━━━━━ Records for this task ━━━━━

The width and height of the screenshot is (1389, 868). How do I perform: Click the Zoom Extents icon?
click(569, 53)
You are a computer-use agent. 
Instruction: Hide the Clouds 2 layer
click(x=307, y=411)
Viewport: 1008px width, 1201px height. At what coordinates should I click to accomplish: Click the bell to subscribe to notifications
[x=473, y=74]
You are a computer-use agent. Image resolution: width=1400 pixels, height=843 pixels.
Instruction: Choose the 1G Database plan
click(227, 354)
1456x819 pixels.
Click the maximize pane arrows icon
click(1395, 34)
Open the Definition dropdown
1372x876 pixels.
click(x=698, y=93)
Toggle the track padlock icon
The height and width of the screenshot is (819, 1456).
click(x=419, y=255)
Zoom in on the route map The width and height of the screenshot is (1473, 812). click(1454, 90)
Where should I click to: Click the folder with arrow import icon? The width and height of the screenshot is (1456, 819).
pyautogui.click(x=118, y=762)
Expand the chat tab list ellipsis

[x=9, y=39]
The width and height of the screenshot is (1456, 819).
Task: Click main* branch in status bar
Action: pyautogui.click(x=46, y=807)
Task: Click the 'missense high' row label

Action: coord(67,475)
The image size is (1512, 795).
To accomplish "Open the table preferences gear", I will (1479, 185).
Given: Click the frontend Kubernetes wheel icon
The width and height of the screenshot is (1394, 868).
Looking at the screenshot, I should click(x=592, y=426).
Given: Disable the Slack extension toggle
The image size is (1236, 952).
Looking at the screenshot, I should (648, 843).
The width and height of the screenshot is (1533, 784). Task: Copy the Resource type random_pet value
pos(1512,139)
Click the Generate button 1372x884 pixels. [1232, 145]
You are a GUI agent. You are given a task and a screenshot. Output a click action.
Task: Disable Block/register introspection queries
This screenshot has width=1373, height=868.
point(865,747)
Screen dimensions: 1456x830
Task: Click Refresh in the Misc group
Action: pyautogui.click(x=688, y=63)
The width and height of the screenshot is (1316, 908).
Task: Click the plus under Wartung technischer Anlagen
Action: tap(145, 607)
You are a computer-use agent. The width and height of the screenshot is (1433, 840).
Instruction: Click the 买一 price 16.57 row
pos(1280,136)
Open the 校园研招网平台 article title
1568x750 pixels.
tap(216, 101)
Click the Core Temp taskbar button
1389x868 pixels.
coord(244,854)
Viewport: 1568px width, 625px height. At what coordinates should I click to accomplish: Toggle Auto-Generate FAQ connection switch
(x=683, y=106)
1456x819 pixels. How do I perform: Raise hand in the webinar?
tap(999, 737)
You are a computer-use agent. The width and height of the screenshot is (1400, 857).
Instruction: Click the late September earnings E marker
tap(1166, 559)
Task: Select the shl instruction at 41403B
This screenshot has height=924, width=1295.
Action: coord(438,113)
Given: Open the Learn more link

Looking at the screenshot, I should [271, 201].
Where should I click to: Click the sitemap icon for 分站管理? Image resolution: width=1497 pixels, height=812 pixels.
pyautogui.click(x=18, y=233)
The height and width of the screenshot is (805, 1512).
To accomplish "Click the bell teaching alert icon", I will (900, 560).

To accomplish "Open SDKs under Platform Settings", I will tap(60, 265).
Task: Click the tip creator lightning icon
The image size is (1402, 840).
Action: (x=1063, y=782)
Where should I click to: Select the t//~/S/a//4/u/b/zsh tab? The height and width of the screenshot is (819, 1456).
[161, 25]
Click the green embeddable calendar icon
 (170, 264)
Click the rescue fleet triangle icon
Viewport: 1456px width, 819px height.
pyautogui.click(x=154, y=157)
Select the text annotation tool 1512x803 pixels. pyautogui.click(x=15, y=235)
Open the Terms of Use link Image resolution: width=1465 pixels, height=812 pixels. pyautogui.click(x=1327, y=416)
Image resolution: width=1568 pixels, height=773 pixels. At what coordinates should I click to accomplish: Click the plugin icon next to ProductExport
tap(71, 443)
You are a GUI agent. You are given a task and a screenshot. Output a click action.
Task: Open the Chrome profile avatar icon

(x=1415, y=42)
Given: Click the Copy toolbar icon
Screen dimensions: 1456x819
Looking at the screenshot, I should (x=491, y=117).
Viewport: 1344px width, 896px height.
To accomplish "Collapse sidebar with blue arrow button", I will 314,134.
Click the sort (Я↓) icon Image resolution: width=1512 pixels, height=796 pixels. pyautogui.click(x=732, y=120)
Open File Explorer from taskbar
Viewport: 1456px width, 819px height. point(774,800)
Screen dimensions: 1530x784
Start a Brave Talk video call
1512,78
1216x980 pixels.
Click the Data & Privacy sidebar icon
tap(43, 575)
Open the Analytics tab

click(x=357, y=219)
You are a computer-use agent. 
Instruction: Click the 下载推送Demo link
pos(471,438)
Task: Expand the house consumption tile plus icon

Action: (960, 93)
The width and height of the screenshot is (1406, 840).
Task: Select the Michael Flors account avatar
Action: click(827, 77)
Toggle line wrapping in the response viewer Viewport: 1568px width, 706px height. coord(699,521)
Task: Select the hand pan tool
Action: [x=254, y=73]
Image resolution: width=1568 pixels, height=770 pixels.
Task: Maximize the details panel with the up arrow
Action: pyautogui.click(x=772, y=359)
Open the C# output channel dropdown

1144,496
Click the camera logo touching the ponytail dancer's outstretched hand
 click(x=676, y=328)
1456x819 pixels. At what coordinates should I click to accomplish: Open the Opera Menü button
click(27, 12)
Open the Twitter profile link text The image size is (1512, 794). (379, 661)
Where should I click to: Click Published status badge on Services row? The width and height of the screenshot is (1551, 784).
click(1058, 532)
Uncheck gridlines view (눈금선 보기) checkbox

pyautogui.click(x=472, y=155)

━━━━━

Please give back, exactly as it stands above, the stretch from the line with "1456x819 pixels. At" through the line with "Open the Twitter", and no line outside it.

1456x819 pixels. At what coordinates should I click to accomplish: Open the Opera Menü button
click(27, 12)
Open the Twitter profile link text The image size is (1512, 794). (379, 661)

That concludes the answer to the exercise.